## Exercise directions
Write out exactly the lines below that run from the one containing "This screenshot has height=815, width=1242." through the one containing "Viewport: 1568px width, 544px height.", both included, with no other lines.

━━━━━ Records for processing

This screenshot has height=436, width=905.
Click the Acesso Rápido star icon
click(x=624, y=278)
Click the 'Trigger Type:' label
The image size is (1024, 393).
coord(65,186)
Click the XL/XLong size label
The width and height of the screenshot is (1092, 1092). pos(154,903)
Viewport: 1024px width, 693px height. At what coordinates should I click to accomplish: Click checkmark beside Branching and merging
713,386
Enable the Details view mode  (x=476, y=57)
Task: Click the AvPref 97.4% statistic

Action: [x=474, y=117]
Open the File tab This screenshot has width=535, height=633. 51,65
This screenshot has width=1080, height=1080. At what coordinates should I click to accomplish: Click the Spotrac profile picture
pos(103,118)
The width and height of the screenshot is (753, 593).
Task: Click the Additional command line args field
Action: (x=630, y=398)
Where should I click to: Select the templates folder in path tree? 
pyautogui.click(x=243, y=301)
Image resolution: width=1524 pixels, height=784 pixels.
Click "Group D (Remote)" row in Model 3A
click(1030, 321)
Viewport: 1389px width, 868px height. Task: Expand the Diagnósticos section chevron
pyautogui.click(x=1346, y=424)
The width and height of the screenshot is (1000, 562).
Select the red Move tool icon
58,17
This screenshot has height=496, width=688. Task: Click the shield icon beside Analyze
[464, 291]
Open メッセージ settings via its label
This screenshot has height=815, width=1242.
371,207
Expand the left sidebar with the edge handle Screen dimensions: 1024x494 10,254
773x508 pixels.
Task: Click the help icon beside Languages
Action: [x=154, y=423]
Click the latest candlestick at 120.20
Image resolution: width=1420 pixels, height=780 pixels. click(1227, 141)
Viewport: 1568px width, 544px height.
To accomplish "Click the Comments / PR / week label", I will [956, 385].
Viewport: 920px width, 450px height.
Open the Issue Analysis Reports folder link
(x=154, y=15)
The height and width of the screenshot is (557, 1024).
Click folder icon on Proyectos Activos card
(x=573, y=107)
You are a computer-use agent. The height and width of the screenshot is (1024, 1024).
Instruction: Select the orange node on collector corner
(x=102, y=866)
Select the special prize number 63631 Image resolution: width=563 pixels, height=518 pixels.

━━━━━━━━━━

## Written answer
This screenshot has height=815, width=1242.
371,207
Expand the left sidebar with the edge handle Screen dimensions: 1024x494 10,254
773x508 pixels.
Task: Click the help icon beside Languages
Action: [x=154, y=423]
Click the latest candlestick at 120.20
Image resolution: width=1420 pixels, height=780 pixels. click(1227, 141)
Viewport: 1568px width, 544px height.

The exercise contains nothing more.